There are about 1.8 million products.
Thanks @jstone-psi we will look into this. I am surprised this is failing, and curious if this is just hitting the overall system memory max. Worst case, we get you all to ingest all this data into the Registry. and we have a good initial test case for referential integrity checking with the registry
The system has 24GB of memory, so that seems unlikely. I think the startup script only allocates 4GB, though.
Copy. Yeah. With that much memory on the machine, increasing the allocated java memory in the validate script would definitely be an option to fix this. Can you try doubling each of those numbers and give it a shot?
@jstone-psi ☝️
Can do
Ok, it's running. I'll let you know how it goes.
It finally finished executing, and still ran out of memory. The validation report is attached, along with the modified script that I used to run it.
validatexl.zip referential_validation.txt.zip
The command line was:
/sbn/tools/validate-latest/bin/validatexl --skip-product-validation --skip-content-validation -R pds4.bundle -r referential_validation.txt -t /surveys/archive/spacewatch
@jstone-psi copy. not sure what is going on here. IMG runs this on as large or larger data sets and does not encounter any issues. we will look to investigate further.
@jstone-psi what version of java are you running?
openjdk version "1.8.0_332" OpenJDK Runtime Environment (build 1.8.0_332-b09) OpenJDK 64-Bit Server VM (build 25.332-b09, mixed mode)

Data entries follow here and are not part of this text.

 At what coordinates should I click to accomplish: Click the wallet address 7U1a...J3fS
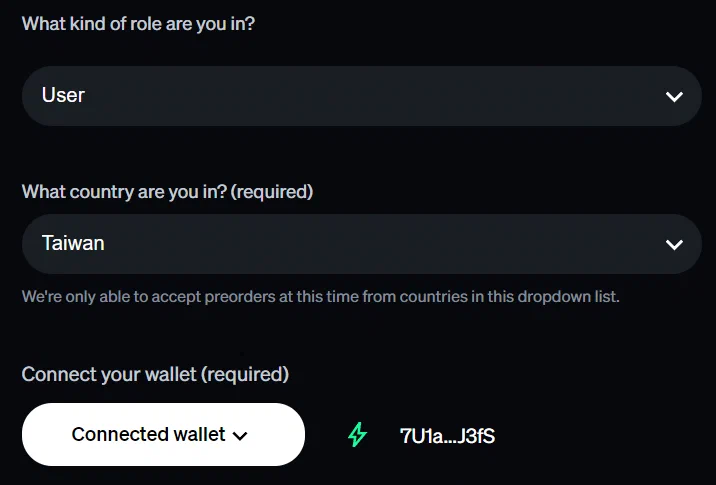(447, 435)
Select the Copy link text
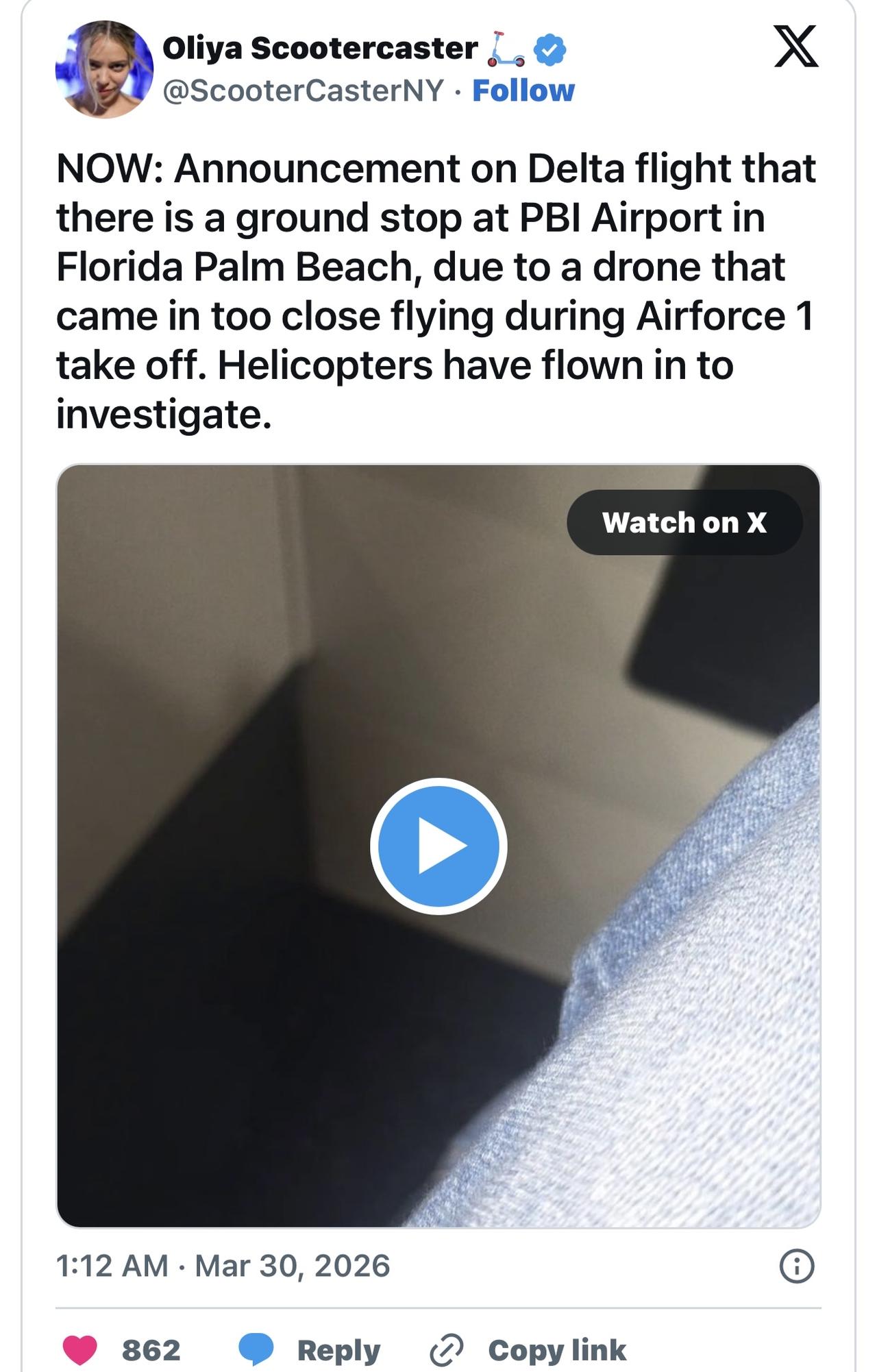 557,1350
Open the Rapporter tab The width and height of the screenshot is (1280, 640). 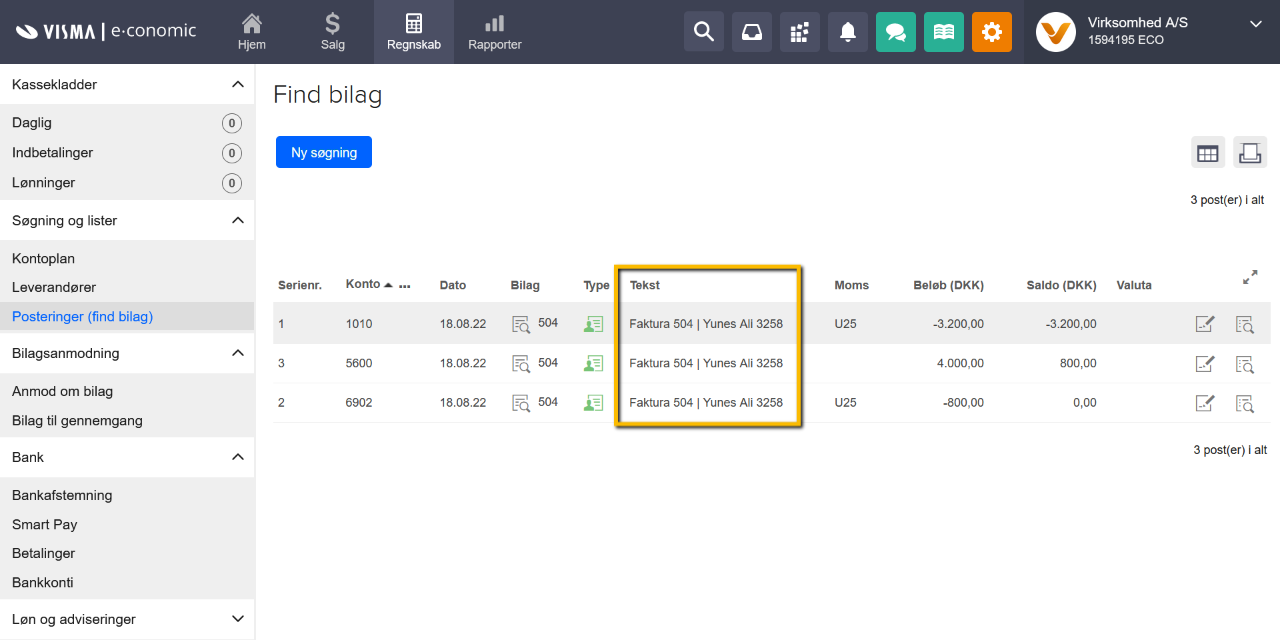[494, 32]
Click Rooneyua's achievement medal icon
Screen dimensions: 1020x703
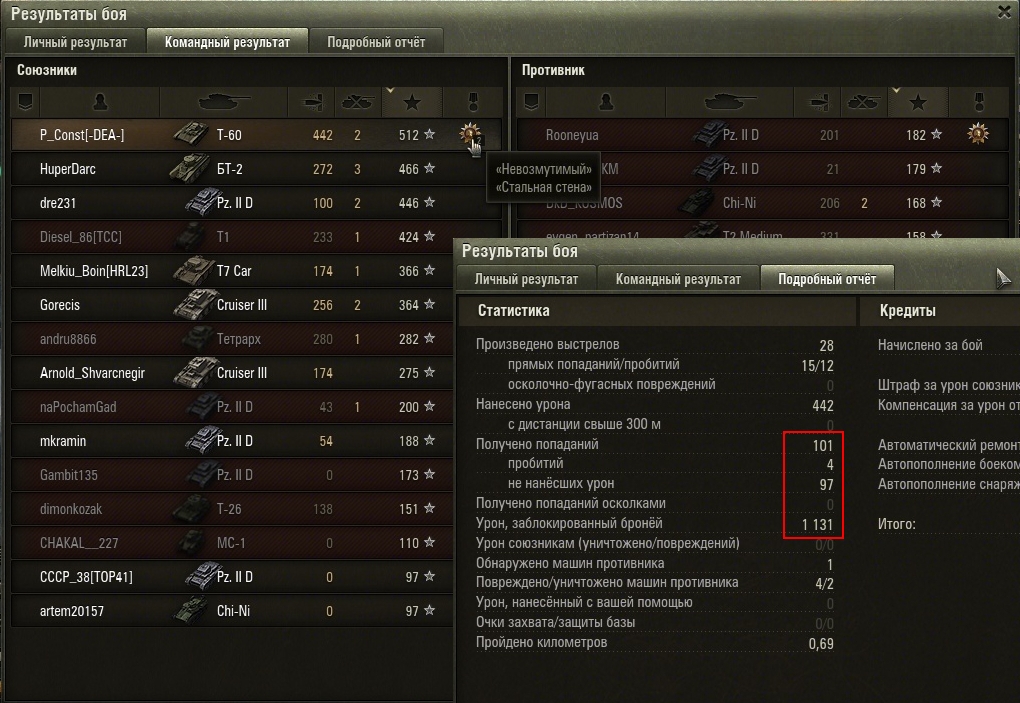(x=977, y=134)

@jstone-psi thanks. I am curious if upgrading Java would help? I know newer versions have better garbage collection, but not sure if that is the issue.
Ok, I'm trying it with Java 11. I'm also running with the -v0 flag, so we'll see if anything comes up from that.
I have intermittent issues with bundle level validation (BLV): If the bundles are particularly large, the java process will sometimes completely twink out and vanish. Even when I'm monitoring the process, it just ... stops
So, I've taken to using a set of evasive maneuvers to increase the odds of success:
- I modified the
validatecommand (the shell script) to double the heap sizes - I also, just for good measure, push the BLV to a background process and then terminate my session, thereby forcing the java process to become owned by the
initprocess (you could usenohupto good effect here, too) - I always add
--skip-product-validation(I've validated the products prior to BLV)
Even with these preconditions, I get into situations where the validate process will run for days. This bit me on Mars2020 Release 3: after running for 80 hours, it still had not completed.
This is a pernicious issue exacerbated by accumulating bundles of large size
Just some thoughts and thinks...
thanks @myche ! all hoping this will become loads easier and dramatically faster once we get the Registry in the loop for referential integrity checks.
Ok, this time it almost completed, but still ran out of memory in the end.
@jordanpadams can you explain the priority status for this item? Is it something that we should be expected to work around?
@mdrum since we have been unable to replicate this in any of our environments, our solution is to instead work on providing a new feature to use the registry for referential integrity checking, versus trying to figure this out using the file system. does that work for you all?